If prices break below, new entrants at $3,000 to $3,500 will be the marginal sellers, while veterans have enough unrealized gains to weather further declines.
If XRP’s dormant supply continues to be reinvigorated and the realization cap remains concentrated among holders who have held it for more than six months, the path will become narrower.
With each wave of veteran distribution, recent buyers are pushed further under the water. These recent buyers account for the bulk of the realization ceiling, so their capitulation would disrupt the cost-based floor rather than simply test it.
Risk is self-reinforcing.
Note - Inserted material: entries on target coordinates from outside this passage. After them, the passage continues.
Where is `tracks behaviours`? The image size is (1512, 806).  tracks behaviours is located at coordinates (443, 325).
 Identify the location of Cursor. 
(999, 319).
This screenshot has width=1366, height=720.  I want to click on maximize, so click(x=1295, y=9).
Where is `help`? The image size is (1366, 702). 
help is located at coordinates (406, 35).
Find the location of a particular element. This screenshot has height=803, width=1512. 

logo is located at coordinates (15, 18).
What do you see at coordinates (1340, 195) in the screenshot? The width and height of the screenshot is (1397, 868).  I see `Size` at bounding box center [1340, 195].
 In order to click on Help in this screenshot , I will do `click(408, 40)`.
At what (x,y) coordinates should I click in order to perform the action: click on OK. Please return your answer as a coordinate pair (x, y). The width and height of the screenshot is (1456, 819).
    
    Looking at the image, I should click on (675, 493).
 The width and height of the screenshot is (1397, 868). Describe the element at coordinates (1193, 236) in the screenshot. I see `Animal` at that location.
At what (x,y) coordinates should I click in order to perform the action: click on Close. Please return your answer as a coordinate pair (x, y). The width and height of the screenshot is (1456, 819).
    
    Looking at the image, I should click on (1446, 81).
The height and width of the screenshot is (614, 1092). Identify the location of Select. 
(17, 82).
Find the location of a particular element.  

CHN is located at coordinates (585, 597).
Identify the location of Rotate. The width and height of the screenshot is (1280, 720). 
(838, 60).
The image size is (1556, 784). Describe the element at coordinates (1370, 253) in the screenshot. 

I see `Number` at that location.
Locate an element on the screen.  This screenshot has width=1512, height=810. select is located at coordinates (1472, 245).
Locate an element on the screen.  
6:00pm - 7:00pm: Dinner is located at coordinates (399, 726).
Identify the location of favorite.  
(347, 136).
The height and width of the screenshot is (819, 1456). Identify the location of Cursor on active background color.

Whales disperse, latecomers sell at a loss, cap declines materialize, and the next set of holders face an even weaker support structure.
For a protocol like Aave where dormancy data is still sparse, a single address that sold 15,396 AAVE on a downtrend and crystallized a loss of $1.54 million indicates a forced or fear-driven exit by recent entrants rather than long-term holders profiting.
If these losses occur while assets are trading below all major moving averages and DeFi’s broader risk appetite is deteriorating, late-cycle capital will exit rather than circulate.
Who decides the floor?
The central question is whether this cycle’s reinvigoration of dormant supply represents a healthy rotation, with veteran holders exiting at a profit and new capital flowing into a higher base, or whether it represents the beginning of a broader deleveraging as top-tier realized caps collapse under sustained distribution.
Ethereum data suggests that older coins are on the move. Still, the majority of recent capital flows have come from mid-term whale trimmings rather than ancient wallet dumps, and the rise in realized caps confirms that fresh money continues to flow on average.
XRP data suggests that 62.8% of the realized cap is allocated to buyers who entered within the past six months, while a surge in dormancy has led to an exodus of holders of more than a year.
The results depend on which cohort blinks first. As recent entrants sustain and spot demand stabilizes, veteran distribution will be absorbed and the market will build a higher floor by sales.
If the latecomers capitulate before the seasoned sellers have exhausted their strength, the realized ceiling will fall, the thickness of the cost base will evaporate, and the next support level will be well below the current price.
The whale is stirring. Whether it’s a rotation or a rout depends on who can catch the sell.